Grieg and Prokofiev, with Encores by Brahms and Elfman

Bramwell Tovey led the orchestra and provided witty, insightful commentary on the program.
David Bazemore

The first CAMA concert of 2013 was a crowd-pleaser, with Bramwell Tovey’s dynamic and hard-charging Vancouver Symphony Orchestra (VSO) beautifully complemented on Edvard Grieg’s Piano Concerto in A Minor, Op. 16, by soloist Jon Kimura Parker and stunning on its own in the Symphony No. 5 of Sergei Prokofiev. Things got off to a charming start with Tovey, who can captivate an audience without even raising his baton, who took his time introducing the program. He spoke exceedingly well about the music, leavening his observations with deft and self-aware witticisms. However, despite the maestro’s best efforts to create interest in the opener, it remained relatively undistinguished. The three-part piece called Totem by VSO composer-in-residence Edward Top reaffirmed the sense of cacophonous predictability that keeps newer compositions segregated to the margins of contemporary orchestral programs.

From there, though, the going was much better, as the wonderfully familiar first notes of the Grieg concerto reverberated through the hall. Parker brought a playful, imaginative quality to this workhorse of the repertoire, and he and the orchestra combined to plumb the depths of Grieg’s connections to Beethoven without sacrificing any of his Mozart-like sweetness. The dynamics were excellent, and, when time came for the most delicate notes in the third movement, the audience was entirely rapt. In response to a standing ovation, Parker returned for a brilliant solo encore — Danny Elfman’s The Simpsons Theme. When’s the last time you heard that one played live by a first-rate classical pianist?

After the intermission, the orchestra dove into the sprawling, moody grandeur of the Symphony No. 5 in B-flat Major, Op. 100, of Sergei Prokofiev. This truly great work was written in the Soviet Union during the last year of World War II, and it has the heft and sophistication to lay claim to a very high place in the pantheon of 20th-century symphonies. Dark, massive, and clever, Prokofiev’s fifth compares favorably with those other well-known fifths by Beethoven and Shostakovich. The orchestra remained impressively well synchronized, even in the passages where all hell breaks loose, and the individual soloists, in particular the clarinet and the horn, were outstanding.

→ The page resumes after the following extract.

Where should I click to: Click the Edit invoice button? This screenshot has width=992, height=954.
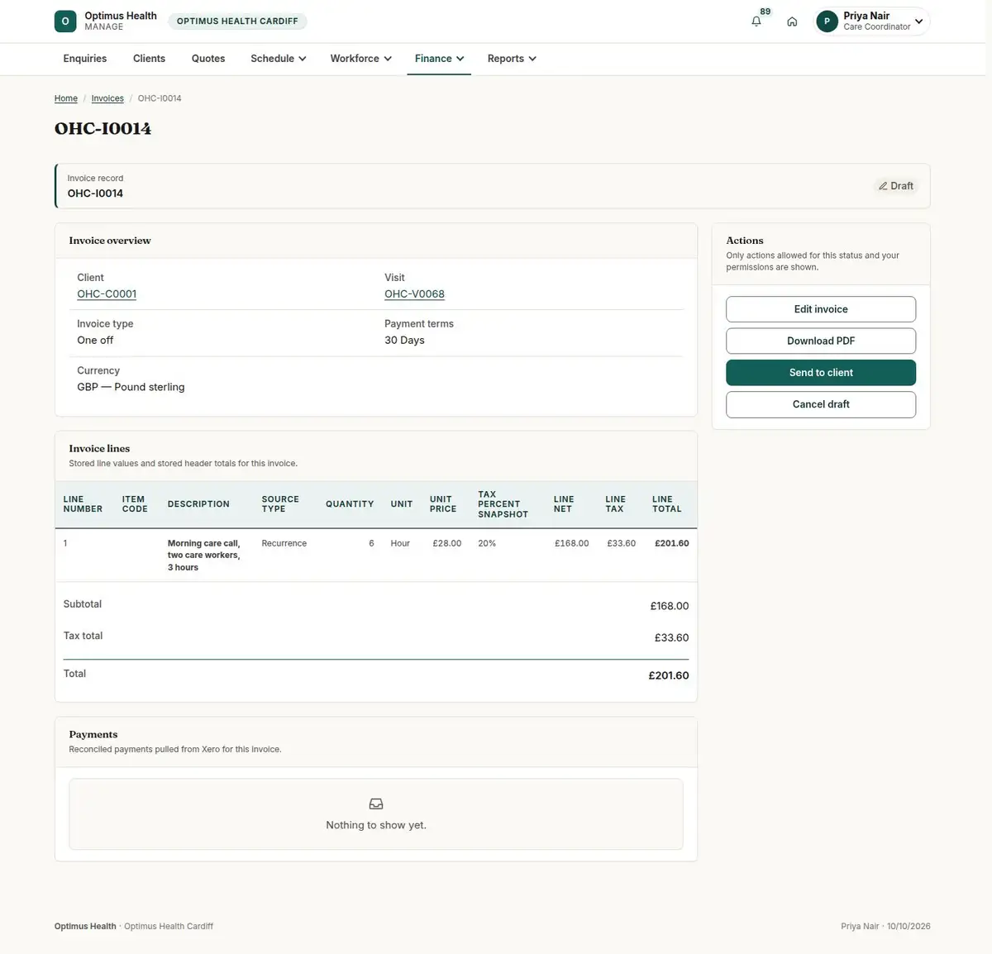click(x=821, y=309)
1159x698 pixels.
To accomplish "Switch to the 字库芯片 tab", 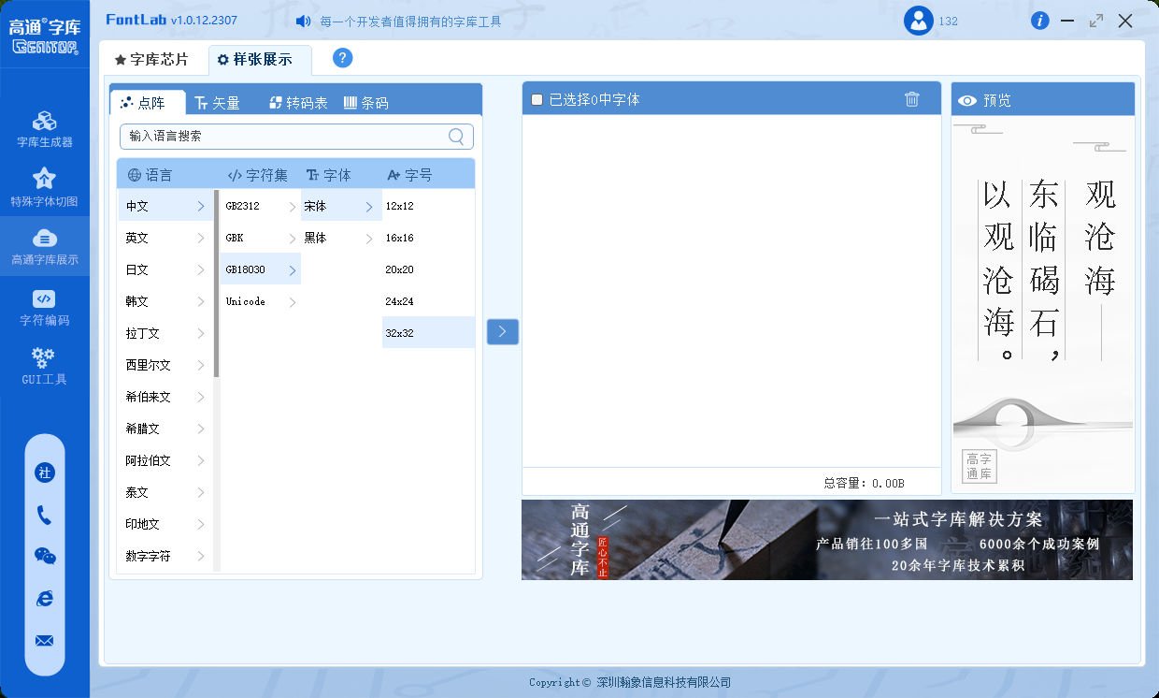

Percussion also plays a major role in this piece, and the various members of this section each did their job with subtlety and restraint.

The perennial question of how to understand a work that was completed by an artist who suffered under the reign of Joseph Stalin is very nearly thrust aside by the opening movement of this symphony, which is perhaps too bracing and lyrical to be corralled by either an accommodationist or a secretly critical bias. Although it is difficult to trust fully the seemingly propagandistic remarks Prokofiev made about this work when it premiered in 1945, there can be no question, hearing it again today, that there is a great optimism being expressed, albeit through the lens of a life stunted and subdued by the heavy weight of Russian politics. The Vancouver Symphony Orchestra under Tovey is one of the world’s most musical orchestras, capable of playing this particular brand of Russian optimism for all it’s worth.